(Data shown begins)

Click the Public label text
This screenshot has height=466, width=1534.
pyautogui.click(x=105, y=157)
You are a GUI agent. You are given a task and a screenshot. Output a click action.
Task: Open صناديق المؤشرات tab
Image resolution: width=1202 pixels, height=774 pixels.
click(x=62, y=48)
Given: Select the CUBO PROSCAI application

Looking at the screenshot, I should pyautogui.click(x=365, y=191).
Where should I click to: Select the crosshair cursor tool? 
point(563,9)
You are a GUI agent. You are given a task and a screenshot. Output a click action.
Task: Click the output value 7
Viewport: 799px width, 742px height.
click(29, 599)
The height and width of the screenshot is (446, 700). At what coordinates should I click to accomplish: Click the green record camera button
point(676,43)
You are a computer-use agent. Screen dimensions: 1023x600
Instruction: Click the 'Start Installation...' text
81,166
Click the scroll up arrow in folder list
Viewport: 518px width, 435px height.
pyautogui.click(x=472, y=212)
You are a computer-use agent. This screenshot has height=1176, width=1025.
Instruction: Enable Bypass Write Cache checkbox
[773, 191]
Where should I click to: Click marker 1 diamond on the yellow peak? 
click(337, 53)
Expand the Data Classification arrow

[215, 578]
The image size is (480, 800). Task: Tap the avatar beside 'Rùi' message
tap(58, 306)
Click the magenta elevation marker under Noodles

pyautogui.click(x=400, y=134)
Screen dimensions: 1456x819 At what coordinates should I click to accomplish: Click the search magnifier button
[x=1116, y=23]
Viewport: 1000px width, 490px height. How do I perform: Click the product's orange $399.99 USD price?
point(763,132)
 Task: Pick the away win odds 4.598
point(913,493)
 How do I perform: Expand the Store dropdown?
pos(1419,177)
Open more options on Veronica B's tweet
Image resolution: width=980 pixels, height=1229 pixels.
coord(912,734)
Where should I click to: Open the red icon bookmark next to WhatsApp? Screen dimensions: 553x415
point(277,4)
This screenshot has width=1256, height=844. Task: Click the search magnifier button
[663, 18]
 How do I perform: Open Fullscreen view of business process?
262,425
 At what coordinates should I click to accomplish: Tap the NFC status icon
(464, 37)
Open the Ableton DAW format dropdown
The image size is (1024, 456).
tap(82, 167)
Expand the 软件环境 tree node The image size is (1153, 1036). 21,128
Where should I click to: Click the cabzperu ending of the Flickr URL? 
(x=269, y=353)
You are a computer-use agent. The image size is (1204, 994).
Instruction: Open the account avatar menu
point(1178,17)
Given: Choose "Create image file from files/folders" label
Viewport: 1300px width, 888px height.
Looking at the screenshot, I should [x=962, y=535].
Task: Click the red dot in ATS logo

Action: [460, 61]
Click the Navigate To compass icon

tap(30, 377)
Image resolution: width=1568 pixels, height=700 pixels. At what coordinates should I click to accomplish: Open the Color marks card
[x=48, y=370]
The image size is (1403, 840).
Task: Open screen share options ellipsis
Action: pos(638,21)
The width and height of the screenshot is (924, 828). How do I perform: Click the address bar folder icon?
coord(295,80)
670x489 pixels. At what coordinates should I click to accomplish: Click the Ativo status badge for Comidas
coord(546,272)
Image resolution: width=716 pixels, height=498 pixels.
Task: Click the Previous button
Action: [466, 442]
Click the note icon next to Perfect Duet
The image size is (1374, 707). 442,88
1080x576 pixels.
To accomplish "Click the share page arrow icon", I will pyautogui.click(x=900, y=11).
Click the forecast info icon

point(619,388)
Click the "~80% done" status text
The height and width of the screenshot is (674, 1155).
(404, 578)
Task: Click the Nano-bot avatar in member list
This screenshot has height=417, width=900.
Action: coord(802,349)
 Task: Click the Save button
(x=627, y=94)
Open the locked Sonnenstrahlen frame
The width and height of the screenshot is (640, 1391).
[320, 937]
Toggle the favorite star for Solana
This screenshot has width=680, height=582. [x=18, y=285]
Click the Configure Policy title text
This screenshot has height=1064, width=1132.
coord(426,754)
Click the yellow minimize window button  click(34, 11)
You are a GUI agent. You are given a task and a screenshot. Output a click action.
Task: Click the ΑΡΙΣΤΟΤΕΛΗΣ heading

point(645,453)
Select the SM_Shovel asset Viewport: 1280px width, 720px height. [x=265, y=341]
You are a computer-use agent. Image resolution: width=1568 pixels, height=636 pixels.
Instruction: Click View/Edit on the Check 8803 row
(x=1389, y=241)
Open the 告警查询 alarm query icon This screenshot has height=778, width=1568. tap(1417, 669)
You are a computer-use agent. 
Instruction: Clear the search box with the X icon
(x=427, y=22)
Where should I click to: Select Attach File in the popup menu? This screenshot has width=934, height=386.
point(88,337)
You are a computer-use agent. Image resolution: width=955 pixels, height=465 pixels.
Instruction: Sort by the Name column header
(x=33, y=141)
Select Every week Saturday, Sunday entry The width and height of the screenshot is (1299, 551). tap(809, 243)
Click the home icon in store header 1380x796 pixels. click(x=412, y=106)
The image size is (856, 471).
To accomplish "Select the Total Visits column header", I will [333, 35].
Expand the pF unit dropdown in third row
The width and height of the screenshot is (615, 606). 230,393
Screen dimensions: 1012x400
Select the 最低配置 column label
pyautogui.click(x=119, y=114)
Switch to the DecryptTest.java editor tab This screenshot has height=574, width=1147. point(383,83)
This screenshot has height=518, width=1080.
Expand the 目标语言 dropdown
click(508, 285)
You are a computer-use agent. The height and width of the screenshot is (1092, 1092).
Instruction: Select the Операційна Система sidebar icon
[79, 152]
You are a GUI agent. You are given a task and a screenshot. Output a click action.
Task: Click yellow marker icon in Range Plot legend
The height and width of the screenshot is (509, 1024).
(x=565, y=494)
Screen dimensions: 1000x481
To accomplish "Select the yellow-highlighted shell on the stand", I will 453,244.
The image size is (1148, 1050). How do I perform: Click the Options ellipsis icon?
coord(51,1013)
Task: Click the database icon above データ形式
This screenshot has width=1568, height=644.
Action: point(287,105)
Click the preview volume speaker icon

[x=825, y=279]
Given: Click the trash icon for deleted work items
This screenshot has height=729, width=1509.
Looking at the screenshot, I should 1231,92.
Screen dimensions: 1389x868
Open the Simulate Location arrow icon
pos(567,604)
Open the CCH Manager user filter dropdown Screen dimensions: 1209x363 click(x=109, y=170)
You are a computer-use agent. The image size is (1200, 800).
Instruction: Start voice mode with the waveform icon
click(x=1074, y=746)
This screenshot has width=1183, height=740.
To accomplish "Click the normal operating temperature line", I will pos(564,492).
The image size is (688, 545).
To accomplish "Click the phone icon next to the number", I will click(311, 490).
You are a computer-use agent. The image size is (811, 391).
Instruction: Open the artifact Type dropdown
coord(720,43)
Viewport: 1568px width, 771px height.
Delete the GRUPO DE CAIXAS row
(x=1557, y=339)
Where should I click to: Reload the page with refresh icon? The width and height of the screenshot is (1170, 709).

(Data shown ends)

* Work request:
Repeat, character for character, the lines of the material above from the line with "Task: Pick the away win odds 4.598" through the line with "image file from".

* Result of this task:
 Task: Pick the away win odds 4.598
point(913,493)
 How do I perform: Expand the Store dropdown?
pos(1419,177)
Open more options on Veronica B's tweet
Image resolution: width=980 pixels, height=1229 pixels.
coord(912,734)
Where should I click to: Open the red icon bookmark next to WhatsApp? Screen dimensions: 553x415
point(277,4)
This screenshot has width=1256, height=844. Task: Click the search magnifier button
[663, 18]
 How do I perform: Open Fullscreen view of business process?
262,425
 At what coordinates should I click to accomplish: Tap the NFC status icon
(464, 37)
Open the Ableton DAW format dropdown
The image size is (1024, 456).
tap(82, 167)
Expand the 软件环境 tree node The image size is (1153, 1036). 21,128
Where should I click to: Click the cabzperu ending of the Flickr URL? 
(x=269, y=353)
You are a computer-use agent. The image size is (1204, 994).
Instruction: Open the account avatar menu
point(1178,17)
Given: Choose "Create image file from files/folders" label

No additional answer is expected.